I jumped and bounced out of frustration. Shouted ”I’m sick and tired on that Iran run, now I want to move on. I’m ready, it’s time for something new! ”. They looked a little surprised, my colleagues that I planned a workshop with. Maybe not because of what I said, but the way I said it. I had a little froth around my mouth. For a few days I bumped around, angrily, did not understand why. Until one evening when I was standing next to the bed, I surprised myself by thinking ”I’m scared”. The curly nerve threads smoothed out, everything turned calm. It was strange to feel how the peace spread in the body, only because I understood the feeling. Tomorrow, 15th of March, the book ”Running through fear” is released. And yes – that’s me. I am running through fear, again.

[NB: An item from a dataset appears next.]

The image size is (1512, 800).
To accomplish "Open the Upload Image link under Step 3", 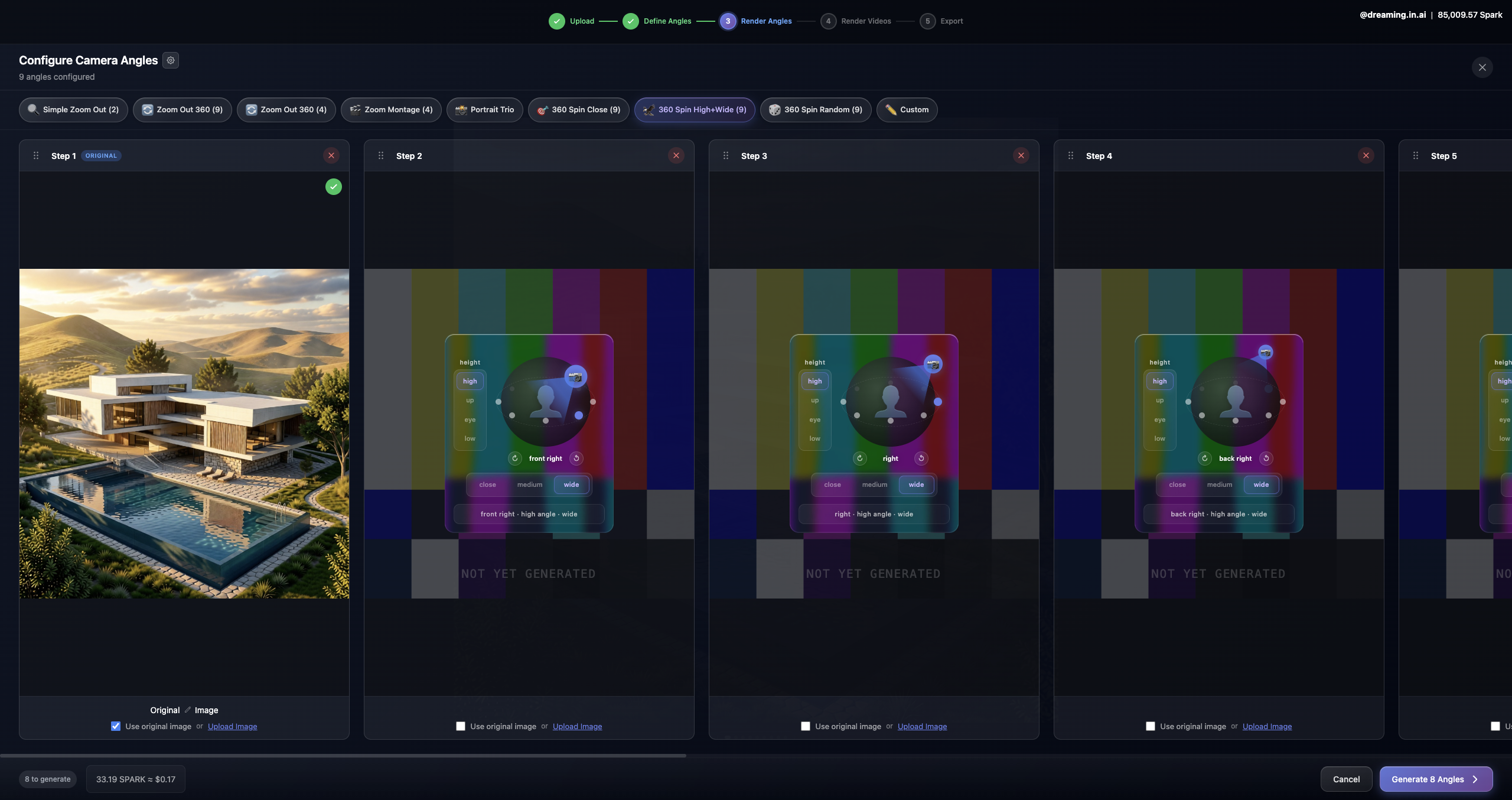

A song that I like, is Barbara Streisand’s and Celine Dion’s duet ”Tell him”. I like how their voices contrast to each other, but I also like the text
”I’ve been there,
with my heart out in my hand
but what you must understand
you can’t let the chance
To love him pass you by ”
I listened to it when I had difficulty sleeping on the train up to Christmas celebrations in Piteå. I had just given my bodypumptrainer, as I had been interested in for two years, two movie tickets as a Christmas gift together with the words ”you’re welcome to bring me if you want”. He thanked so much and explained carefully that his partner would probably not appreciate it.
Now I stand again with my vibrant, warm, naked heart in my hand, and hold it out. In the book I have laid down so much of my soul and my heart, it is so much me. Now it’s going to be public. Maybe people will not like it or maybe nobody cares. Maybe it will warm the heart on someone. It may be well received.
I do not know what the future will bring. But one thing I know – I keep holding out my heart in my hand. I’m not going to let the chance to love pass by.